Amblyopia, as a neurodevelopmental disorder, is typically characterized by spatial processing deficits.
14,15,38–41 However, accumulating evidence shows that there are temporal deficits within the visual pathway driven by the amblyopic eye. Hamasaki and Flynn
42 suggested that the amblyopic eye shows longer reaction time to detect a 0.25° spot of light. Manny and Levi
43 suggested that the amblyopic eye performs poorly in detecting movement or flicker at a temporal frequency of 0.5 to 8.0 Hz. Wesson and Loop
44 demonstrated decreased contrast sensitivity at different temporal frequencies in the amblyopic eye. Spang and Fahle
45 found that temporal resolution of the amblyopic eye decreased in a task of segregating time-defined figure–ground stimulus. Huang et al.
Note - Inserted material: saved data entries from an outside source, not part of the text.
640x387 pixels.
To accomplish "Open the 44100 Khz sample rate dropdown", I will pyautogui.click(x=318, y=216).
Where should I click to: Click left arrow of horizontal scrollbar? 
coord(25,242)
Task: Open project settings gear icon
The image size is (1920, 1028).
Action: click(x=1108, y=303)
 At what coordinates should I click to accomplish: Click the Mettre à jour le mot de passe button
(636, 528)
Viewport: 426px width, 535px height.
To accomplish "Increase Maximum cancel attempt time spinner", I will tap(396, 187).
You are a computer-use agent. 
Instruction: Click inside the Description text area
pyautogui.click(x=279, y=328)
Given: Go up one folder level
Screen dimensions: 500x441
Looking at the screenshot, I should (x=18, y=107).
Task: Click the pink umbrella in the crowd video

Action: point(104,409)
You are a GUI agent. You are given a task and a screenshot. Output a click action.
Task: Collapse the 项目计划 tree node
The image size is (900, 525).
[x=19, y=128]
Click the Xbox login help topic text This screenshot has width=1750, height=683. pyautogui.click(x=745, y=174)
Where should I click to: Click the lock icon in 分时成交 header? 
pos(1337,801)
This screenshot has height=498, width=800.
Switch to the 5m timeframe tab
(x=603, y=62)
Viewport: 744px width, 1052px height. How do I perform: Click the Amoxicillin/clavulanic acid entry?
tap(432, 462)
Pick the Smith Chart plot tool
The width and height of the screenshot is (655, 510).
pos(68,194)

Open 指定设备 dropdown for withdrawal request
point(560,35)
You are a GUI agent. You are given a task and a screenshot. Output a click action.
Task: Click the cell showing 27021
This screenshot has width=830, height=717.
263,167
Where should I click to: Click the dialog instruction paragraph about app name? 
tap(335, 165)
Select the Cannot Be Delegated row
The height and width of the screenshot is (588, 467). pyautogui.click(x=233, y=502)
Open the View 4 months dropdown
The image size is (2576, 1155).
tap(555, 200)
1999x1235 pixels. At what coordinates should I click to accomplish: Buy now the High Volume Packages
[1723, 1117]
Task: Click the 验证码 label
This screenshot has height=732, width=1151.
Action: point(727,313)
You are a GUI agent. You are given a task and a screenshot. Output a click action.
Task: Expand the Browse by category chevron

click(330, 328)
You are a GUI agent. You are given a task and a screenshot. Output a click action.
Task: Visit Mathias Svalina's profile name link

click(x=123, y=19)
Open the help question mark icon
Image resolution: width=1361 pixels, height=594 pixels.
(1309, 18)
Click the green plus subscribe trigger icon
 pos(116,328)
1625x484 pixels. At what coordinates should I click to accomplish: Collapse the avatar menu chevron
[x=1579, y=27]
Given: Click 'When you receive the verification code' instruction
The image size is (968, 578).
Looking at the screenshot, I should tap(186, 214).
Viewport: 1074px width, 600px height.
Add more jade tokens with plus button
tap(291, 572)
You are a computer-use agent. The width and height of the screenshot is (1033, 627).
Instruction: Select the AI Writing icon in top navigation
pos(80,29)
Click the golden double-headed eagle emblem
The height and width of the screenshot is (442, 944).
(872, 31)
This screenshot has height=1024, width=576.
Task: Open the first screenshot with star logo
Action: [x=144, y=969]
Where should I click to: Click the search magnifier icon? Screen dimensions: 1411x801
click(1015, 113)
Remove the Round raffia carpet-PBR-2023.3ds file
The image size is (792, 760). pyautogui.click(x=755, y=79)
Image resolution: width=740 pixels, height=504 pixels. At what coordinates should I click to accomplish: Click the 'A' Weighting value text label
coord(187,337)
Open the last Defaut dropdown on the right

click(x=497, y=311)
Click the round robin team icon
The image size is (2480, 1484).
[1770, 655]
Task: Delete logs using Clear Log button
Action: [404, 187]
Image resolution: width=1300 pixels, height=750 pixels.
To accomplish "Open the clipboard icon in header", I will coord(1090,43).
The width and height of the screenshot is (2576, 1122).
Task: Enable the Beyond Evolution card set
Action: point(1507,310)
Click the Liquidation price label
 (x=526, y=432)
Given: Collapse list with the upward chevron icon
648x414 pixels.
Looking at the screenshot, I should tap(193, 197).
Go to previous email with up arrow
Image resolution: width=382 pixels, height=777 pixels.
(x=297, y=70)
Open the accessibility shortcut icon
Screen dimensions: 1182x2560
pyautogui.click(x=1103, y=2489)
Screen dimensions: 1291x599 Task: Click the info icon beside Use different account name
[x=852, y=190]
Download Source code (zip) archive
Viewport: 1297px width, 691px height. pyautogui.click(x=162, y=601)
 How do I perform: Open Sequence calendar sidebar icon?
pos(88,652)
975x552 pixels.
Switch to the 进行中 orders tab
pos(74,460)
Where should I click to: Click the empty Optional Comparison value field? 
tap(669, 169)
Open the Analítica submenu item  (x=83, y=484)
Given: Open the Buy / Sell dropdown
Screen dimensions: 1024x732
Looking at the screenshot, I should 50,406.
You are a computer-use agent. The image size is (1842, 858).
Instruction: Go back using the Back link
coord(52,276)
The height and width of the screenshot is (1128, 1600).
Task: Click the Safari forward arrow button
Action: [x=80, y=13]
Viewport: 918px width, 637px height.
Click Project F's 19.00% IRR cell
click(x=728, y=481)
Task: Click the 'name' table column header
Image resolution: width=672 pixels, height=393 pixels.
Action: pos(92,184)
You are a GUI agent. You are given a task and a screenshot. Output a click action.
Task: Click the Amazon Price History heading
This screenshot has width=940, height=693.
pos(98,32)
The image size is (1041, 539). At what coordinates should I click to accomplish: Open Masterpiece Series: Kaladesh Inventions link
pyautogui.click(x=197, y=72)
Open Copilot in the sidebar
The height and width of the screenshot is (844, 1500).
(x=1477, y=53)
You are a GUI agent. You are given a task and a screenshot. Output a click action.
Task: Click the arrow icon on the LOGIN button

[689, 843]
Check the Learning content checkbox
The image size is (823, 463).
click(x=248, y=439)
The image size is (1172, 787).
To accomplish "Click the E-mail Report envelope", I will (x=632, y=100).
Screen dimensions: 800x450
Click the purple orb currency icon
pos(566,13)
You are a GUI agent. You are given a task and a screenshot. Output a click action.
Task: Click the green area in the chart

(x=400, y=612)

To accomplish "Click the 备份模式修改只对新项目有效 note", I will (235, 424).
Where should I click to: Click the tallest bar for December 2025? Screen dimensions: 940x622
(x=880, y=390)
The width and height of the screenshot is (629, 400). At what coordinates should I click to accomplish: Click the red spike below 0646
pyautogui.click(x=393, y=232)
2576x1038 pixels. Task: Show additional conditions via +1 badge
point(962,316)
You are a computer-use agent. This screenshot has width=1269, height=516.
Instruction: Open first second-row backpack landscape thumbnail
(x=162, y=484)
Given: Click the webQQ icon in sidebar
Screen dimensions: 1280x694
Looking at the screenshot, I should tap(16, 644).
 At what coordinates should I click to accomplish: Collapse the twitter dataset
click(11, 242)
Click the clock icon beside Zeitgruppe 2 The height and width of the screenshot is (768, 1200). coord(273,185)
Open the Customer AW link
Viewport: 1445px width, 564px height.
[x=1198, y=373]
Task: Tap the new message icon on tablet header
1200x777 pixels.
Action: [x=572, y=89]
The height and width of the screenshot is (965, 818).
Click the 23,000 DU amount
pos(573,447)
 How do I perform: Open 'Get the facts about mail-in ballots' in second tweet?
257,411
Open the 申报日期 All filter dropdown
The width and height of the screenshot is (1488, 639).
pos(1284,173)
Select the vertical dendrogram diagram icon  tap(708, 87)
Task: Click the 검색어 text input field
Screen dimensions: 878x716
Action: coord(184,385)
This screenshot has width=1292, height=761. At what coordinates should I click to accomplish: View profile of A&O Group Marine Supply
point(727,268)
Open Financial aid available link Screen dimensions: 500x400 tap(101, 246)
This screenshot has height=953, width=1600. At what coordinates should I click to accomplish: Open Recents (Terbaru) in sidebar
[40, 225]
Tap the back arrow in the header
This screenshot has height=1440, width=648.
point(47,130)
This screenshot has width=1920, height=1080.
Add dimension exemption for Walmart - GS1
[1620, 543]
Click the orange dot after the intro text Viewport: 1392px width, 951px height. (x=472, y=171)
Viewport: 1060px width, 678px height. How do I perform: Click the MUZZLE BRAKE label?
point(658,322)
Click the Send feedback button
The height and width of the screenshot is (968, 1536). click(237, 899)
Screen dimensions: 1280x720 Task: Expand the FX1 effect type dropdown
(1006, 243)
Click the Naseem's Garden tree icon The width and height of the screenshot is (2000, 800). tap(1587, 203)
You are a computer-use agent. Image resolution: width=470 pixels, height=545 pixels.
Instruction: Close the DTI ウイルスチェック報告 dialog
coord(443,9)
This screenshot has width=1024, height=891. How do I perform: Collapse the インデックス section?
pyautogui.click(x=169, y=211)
46 found that the amblyopic eye exhibited a poorer ability to discriminate temporal asynchrony of a flickering target, suggesting a foveal low-level temporal processing deficit. Additionally, the temporal deficits of amblyopes received support from both electrophysiologic
43,47 and functional magnetic resonance imaging work.
48 Despite different visual tasks and experimental methods, all of these studies revealed that the amblyopic eye was slower than the fellow eye in visual processing. However, other electrophysiologic studies suggested the opposite view. Greenstein et al.
49 reported that response latencies of the amblyopic eye measured with multifocal visual evoked potential were shorter than normal in strabismic amblyopes. Using single-unit recording in anisometropic amblyopic monkeys, Wang et al.
50 found that the response onset of the amblyopic eye was faster than normal, particularly in a high-contrast condition. These two studies indicated that the processing time of the amblyopic eye might be faster than that of the fellow eye in monocular stimulation condition—which is different from our binocular paradigm—and might explain why we also observed a faster processing of the amblyopic eye in a subset of amblyopes. Notably, most aforementioned temporal deficits were studied monocularly, whereas the interocular processing delay in this study is based on dynamic stimuli in binocular viewing condition.